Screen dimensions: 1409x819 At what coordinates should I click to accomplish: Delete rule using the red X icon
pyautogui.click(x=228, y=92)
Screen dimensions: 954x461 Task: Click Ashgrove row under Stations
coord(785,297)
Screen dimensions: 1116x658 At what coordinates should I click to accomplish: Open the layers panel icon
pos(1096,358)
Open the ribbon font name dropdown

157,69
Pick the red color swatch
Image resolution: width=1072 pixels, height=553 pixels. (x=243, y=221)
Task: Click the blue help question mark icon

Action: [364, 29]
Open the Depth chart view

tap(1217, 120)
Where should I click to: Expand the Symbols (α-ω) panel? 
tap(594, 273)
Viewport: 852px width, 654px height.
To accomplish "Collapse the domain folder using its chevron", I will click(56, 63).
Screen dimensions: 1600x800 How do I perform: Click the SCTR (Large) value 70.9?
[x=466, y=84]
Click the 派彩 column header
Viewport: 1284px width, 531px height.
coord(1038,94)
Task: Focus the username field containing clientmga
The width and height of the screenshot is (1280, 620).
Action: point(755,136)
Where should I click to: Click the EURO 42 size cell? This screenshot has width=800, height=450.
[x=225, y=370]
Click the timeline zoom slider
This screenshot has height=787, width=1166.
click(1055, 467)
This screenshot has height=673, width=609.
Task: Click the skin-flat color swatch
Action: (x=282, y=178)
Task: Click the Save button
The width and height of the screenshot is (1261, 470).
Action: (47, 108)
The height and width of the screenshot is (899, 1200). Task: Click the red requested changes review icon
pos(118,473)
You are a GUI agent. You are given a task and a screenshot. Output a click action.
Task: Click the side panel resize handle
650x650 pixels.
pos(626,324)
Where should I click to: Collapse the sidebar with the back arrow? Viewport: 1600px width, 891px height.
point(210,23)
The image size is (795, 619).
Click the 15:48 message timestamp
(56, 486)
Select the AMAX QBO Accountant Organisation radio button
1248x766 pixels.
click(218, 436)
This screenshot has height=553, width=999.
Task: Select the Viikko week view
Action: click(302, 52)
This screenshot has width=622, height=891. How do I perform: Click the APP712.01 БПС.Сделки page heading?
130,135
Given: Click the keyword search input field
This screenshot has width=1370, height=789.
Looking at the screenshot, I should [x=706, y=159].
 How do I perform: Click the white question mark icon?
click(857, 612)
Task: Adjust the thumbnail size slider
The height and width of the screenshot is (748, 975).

* * * * * * *

What the exercise asks:
On how many lines above does the word "button" appear? Answer with that figure only.

Exercise answer:
2